While the conclusion in this private letter ruling is specific only to the facts of this transaction, it does provide some insight into the Service views regarding transaction costs and covered transactions. This ruling is consistent with earlier letter rulings in which the Service suggested that hybrid transactions could be considered covered transactions.11 It is also consistent with results previously set forth in Pre-Filing Agreements and agreements reached both at Exam and at Appeals. What is left unanswered is the standard to be applied in other situations. It is unclear precisely when a transaction will be considered covered and whether there are situations in which the non-taxable nature of a transaction may fail to qualify as a covered transaction. It would seem that a reasonable conclusion is that a transaction may be considered covered as long as the non-taxable portion of the transaction is not greater than the taxable portion of the transaction. This private letter ruling demonstrates that the covered transaction rules are drawn narrowly and consideration should be given to application of the covered transaction rules whenever a hybrid transaction occurs.


1 (May 10, 2013).

2 Treas. Reg. §1.263(a)-5(e)(3) defines covered transaction and Treas. Reg. §1.263(a)-5(e)(1) describes exception available for investigatory costs incurred in a covered transaction.

3 Treas.
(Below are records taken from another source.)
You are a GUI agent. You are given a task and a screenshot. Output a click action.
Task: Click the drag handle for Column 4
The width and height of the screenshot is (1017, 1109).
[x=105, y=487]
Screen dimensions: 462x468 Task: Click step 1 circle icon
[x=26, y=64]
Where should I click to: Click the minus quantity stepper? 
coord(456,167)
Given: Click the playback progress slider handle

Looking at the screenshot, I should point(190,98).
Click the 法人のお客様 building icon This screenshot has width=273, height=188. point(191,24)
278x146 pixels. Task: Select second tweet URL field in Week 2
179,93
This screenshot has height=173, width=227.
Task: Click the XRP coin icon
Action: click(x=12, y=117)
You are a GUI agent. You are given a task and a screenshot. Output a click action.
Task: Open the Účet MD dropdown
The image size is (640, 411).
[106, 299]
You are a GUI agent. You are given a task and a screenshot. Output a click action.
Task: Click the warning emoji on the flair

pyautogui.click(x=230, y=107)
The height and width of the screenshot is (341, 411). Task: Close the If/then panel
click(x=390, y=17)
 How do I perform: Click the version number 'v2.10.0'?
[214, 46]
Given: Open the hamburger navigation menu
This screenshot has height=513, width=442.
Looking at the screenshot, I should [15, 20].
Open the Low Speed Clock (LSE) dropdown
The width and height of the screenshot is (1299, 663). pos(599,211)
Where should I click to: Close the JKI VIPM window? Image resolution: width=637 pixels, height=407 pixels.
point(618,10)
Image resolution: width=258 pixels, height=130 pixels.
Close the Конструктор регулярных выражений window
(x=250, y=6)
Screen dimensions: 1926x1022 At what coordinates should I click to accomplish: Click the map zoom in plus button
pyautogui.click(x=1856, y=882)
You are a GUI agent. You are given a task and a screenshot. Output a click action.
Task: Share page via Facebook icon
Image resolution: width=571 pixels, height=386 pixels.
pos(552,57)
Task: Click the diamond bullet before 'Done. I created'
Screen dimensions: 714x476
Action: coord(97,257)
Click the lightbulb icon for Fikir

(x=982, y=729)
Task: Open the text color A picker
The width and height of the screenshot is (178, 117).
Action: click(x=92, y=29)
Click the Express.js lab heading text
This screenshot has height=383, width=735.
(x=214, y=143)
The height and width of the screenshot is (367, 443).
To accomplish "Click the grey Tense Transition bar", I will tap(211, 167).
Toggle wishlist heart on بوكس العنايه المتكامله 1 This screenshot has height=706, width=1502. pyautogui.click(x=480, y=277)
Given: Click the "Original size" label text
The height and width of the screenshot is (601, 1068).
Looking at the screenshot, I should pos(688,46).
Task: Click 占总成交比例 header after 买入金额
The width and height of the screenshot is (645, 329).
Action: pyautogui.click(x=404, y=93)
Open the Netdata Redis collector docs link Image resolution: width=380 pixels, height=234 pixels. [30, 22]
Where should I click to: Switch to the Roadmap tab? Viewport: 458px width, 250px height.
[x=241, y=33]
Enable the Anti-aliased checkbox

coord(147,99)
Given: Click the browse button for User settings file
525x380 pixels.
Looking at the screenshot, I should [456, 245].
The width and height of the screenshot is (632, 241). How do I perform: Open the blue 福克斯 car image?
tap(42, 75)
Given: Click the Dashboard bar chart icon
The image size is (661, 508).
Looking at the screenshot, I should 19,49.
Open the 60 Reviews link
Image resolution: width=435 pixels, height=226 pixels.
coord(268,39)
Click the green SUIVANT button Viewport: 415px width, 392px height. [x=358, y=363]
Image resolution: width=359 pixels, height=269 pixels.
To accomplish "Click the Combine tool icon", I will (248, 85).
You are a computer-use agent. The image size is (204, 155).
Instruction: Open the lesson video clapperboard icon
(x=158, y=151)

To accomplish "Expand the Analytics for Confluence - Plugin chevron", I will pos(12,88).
Reg. §§1.263(a)-5(a)(1), (2) and (3).

4 Treas. Reg. §1.263(a)-5(a)(9).

5 Treas. Reg. §1.263(a)-5(a)(8).

6 Treas. Reg. §1.263(a)-5(a)(10).

7 Treas. Reg. §1.263(a)-5(a)(5).

8 For covered transactions, an amount is not facilitative and thus, otherwise deductible, if it relates to activities performed before the earlier of 1) the date on which a letter of intent or similar agreement is executed between acquirer and target, or 2) the date on which the material terms of the transaction are approved by the board of directors. Significant to this guidance is whether a transaction is deemed to be covered based on the regulations for this section, thus giving rise to the facilitating analysis.

9 Treas. Reg. §1.263(a)-5(e)(3).

10 See, e.g., Staley Mfg Co. v. Comm’r, 119 F.3d 482 (7th Cir. 1997), at 489-90, (explaining that the nature of the services performed determines the proper tax treatment of the costs attributable to those services) (citing Honodel v. Comm’r, 76 T.C. 351, 365 (1981), aff’d, 772 F.2d 1462 (9th Cir. 1984)).

11 See Priv. Ltr. Rul. 2008-30-009 (Sept. 25, 20078) and 2009-53-014 (Dec. 31, 2009) (finding investigatory costs incurred prior to the bright-line date to be deductible, reinforcing that transactions involving tax-free aspects qualified as covered transactions).